Ben Casnocha is hard at work at his book titled “My Start-Up Life: What a (Very) Young CEO Learned on His Journey Through Silicon Valley”; which Jossey-Bass (part of John Wiley & Sons) is publishing this spring.  I read a draft over Thanksgiving and I predict this book will end up becoming a New York Times bestseller – it is extraordinary (just like Ben.)  Ben has asked a number of his friends to write short essays (called “Braintrusts”) to include in the book.  I was honored that he asked me to write one on Mentors.  Following is my “Reflections on Mentors” which hopefully will make it into the book when it’s published this spring. 

My first mentor was my Dad. I remember going for a long walk with him near our house in Dallas when I was 13 where he actively stepped out of “dad” mode and went into “business mentor mode” for the first time. Part of the brilliance of his mentoring is that he realized I needed non-parental mentors, so he introduced me to a patient of his, Gene Scott, who had been an executive at several computer companies in the 1960s and 1970s. As a teenager, I had a monthly dinner with “Mr. Scott” and I got my first taste of how rewarding a mentoring relationship can be.

In college, I started two companies which both failed, but my mentors (and my Dad) stayed close to me and helped me learn, struggle through the businesses, and accept failure.

In my first successful company, Feld Technologies, one of our early clients – Stewart Forbes – became another influential mentor. While he taught me a lot directly, Stewart taught me how to learn by actively working with my mentors, versus just observing them. I learned that an active mentoring relationship – regular communications, a two-way exchange of ideas, and even some disagreements – is much more effective than a “lecture style” relationship.

When I was in my early 20s, my uncle Charlie Feld entered the scene. Charlie was the CIO at Frito-Lay and one of the most respected CIO’s in industry. Whenever Charlie was in Boston, he invited me along, unashamed to have his nephew in tow. He taught me to always be willing to include younger people in your activities so they can learn. And with his help, I learned a lot.

Not all my mentors were business people. Eric von Hippel, my graduate advisor at MIT, pushed me to figure out deeper lessons about life. When I dropped out of a Ph.D. program, got divorced, and sold my first company – all in the same year – Eric was there for me day and night to help me work through my first major personal crisis and determine how I wanted to respond to it. Eric taught me how to discover what I really wanted to do with my life, and then spend all my time doing it. Without a mentor, it would have taken me a much longer time to answer this critical question. Eric may have been in academia, but he could still play “life coach” to me, a good reminder that sometimes the best mentors guide you in areas outside their official domain of expertise.

When I sold my first company at age 27, I acquired two great mentors – Len Fassler and Jerry Poch. In addition to solid business advice, Len taught me how to be gracious in every situation. He emphasized the value of sticking with something through to the very end, whether good or bad. Jerry taught me how to always be direct and clear, no matter what the news. Even if I hadn’t gotten a dime for my first company, Len and Jerry’s lessons about graciousness, persistence, and candor would have more than paid for themselves many times over.

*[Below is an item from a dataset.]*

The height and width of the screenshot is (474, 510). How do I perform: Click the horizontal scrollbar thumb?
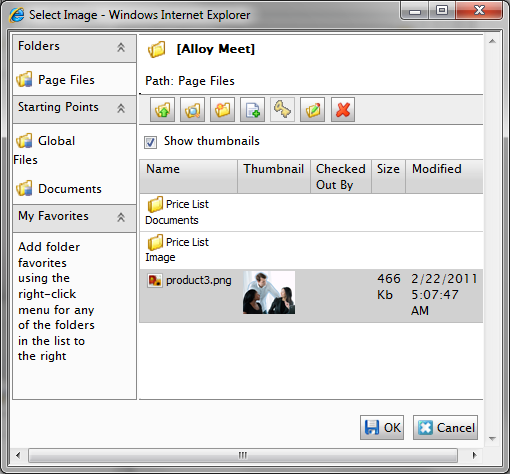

When I look back on these and all the other mentors I’ve had (and continue to have today) and the people whom I now mentor, one thing stands out: the rare, but brilliant moment when the relationship shifts, the distinction between mentor and mentee dissolves, and you become “co-mentors”. Even if you aren’t “peers,” the learning becomes bi-directional. Everyone in a mentoring relationship should strive for this equilibrium, because it is here where the greatest learning occurs.

It’s easy to take. It’s harder to give. The value, and joy, you derive from a mentoring relationship corresponds with the effort you put into it. When there’s a balance between the two the relationship can be extraordinary. Think about what you are learning from your mentors. Even more importantly, think about what you are teaching them.